> PROVIDED PASSAGE
*-*-*

American Cougars
- Unions: USA Rugby
- Nickname(s): Cougars
- Founded: 1978; 47 years ago
| Team kit |

= American Cougars =

American Rugby Union

The American Cougars (also known as the USA Cougars or United States Cougars) is a rugby union team from the United States. It is the only rugby union team from the United States ever to beat a reigning Currie Cup championship team in South Africa. A combined and invitational side from the United States, the Cougars toured South Africa and Zimbabwe in 1978. The team was coached by Ray Cornbill, coach of the Eagles during the 1970s and 1980s. The squad comprised 25 players from 20 clubs, including 3 from Santa Monica Rugby Football Club, 2 each from Chicago Lions RFC, Washington DC RFC, and UCLA RFC.

== Matches ==

The Cougars played six games in South Africa: against Natal, Combined Universities, Griquas, Northern Transvaal, South African Gazelles and Rhodesia, and won once.

On 12 August 1978 they lost 12–44 to a racially mixed South African Country Districts XV side at East London. Some 5,500 spectators watched as future Springbok Errol Tobias contributed two tries to the Districts' total and aided in the scoring of two others. By half-time the Districts were ahead 24–3. Cougars' wing Tommy Smith, usually a fly-half, "registered a spectacular score" that was converted by fullback Dennis Jablonski. Jablonski added two penalty kicks to complete the visitors' score.

Four days later the Cougars faced a combined Universities of Stellenbosch and Cape Town side on 16 August 1978 at Cape Town.

The highlight of the tour was the Cougars' 18–15 win on 19 August 1978 over Northern Transvaal, who had won the Currie Cup in 1977 and went on to retain their title in 1978.

The tour closed with an international match on 28 August 1978, a 32–15 loss to a Rhodesia side that featured Ray Mordt.

*-*-*

> SUPPLIED INFORMATION

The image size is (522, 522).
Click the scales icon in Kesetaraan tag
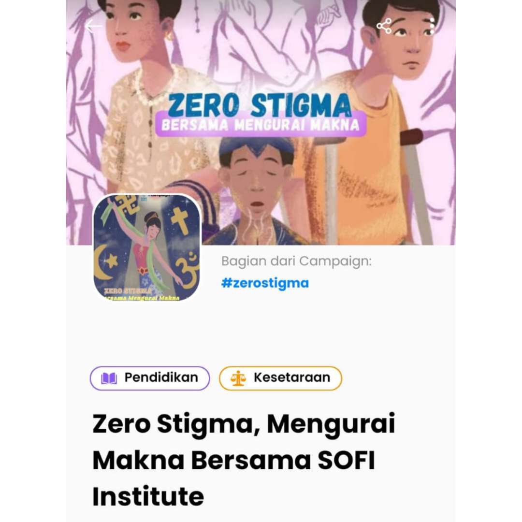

*-*-*

> THE TASK
In the American Cougars article, rename "Northern Transvaal" to "Blue Bulls" and write out the part between "The highlight of" and "title in 1978.", inclusive. The listing has no connection to the American Cougars article.

> ANSWER TO THE EXERCISE
The highlight of the tour was the Cougars' 18–15 win on 19 August 1978 over Blue Bulls, who had won the Currie Cup in 1977 and went on to retain their title in 1978.